Library Users Demonstrate as MLK Closes

Press Alert: District Library Dynamos
For Immediate Release: Chris Otten 202 810 2768

MLK Interim Plan for Homeless Services Released Day Before Library Closure: Shows Limited Services and Hours in Far Flung Locations; Library users will demonstrate at the time MLK closes

Washington, DC – The Mayor’s Office of Community Relations and Services (MOCRS) today released an interim plan of services for MLK library users that happen to be homeless.

The plan outlines meager transportation options and services that will be available during the three years that the central library is expected to be closed for renovation. Most disappointing to advocates is the lack of any downtown day center in spite of its long being called for.
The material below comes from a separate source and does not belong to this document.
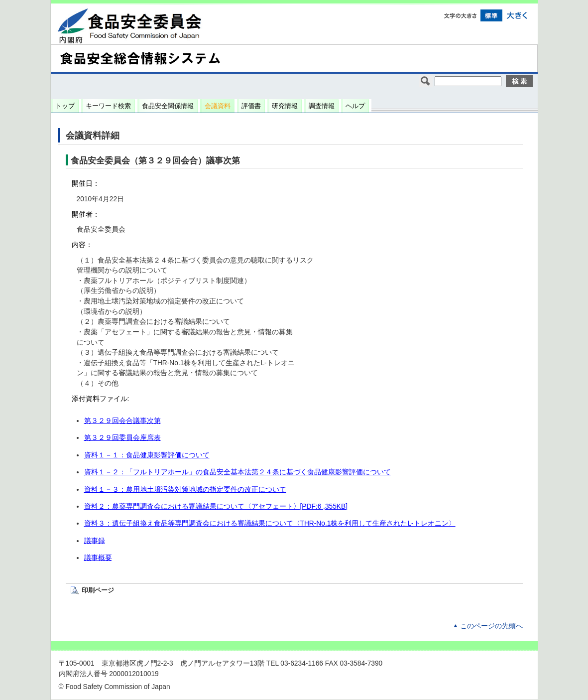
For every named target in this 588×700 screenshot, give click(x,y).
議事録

“There is no replacement downtown day program or refuge for homeless residents who currently enjoy those services offered by MLK Library during the day,” said Eric Sheptock, the Homeless Homeless Advocate. “They’ve had three-plus years to come up with a plan, and have almost nothing. This is a big fail.”
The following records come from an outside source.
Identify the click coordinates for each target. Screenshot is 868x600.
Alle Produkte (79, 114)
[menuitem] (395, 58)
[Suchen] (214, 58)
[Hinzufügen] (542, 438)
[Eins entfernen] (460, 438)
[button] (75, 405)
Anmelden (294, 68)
The one-page written plan shows that homeless folks staying at the 801 NY Ave shelter will be offered transportation at least six times per day, three morning and three evening trips, to and from the shelter in a loop that stops at interim service locations far from downtown.

The first stop is Dept. of Employment Services near the Benning Library. Located within blocks of each other, getting from one to the other requires crossing what is regarded as the most dangerous intersection in Ward 7 — Minnesota and Benning Avenues. The plan also makes no mention whether the Benning Library and DOES will have the resources to handle a significant number of additional users, many who have special needs as homeless folks.

Next stop is Adams Place Day Program the the far reaches of Ward 5. Adams Place is only open Monday through Friday. The center has only ten computers, but serves breakfast and lunch, and has case management services.

The last stop on the MLK Interim Services Plan, is merely that, a transit stop downtown at the Church of the Ephiany where travelers may wait outside in a courtyard for the next bus, and get some water and use the restroom.

Neil Albert, who is both the director of the Downtown BID and the Facilities Chair of the Board of Library Trustees has really let us all down, but especially our homeless friends,” said Robin Diener President of the MLK Library Friends.

Diener says Albert and the library, as well as the Mayor and Council Education Committee Chair David Grosso were put on notice about the impending potential for disarray in services going all the way back to 2014, when the MLK Friends held a conference, “Homelessness and Public Libraries,” at which then-new Library Director Richard Reyes-Gavilan spoke indicating that a good plan would be in place when the time came to close MLK.

The MLK Library Friends subsequently issued a report Sanctuary of Mind available on their with several recommendations including the need for a day center in a downtown location.

The Department of Human Services has been allocated the money and furnishings for a temporary downtown homeless day refuge, but have not gotten the complete assistance needed from the library, other city agencies, or downtown BID to secure an interim location. Seemingly unexplored opportunities are the DC-owned convention center or Franklin School (formerly homeless day center shut down by Mayor Fenty in 2008).

Friends of Washingtoniana – the fundamental archives of DC’s local historical documents — feel similarly disappointed by the DC Public Library’s plan for limited hours and multiple sites. Many researchers rely upon the Washingtoniana Division as an essential resource tool for earning a living. Director Reyes-Gavilan has rebuffed repeated requests by Washingtoniana users to form a working group to help plan the maximum access feasible at a single central location.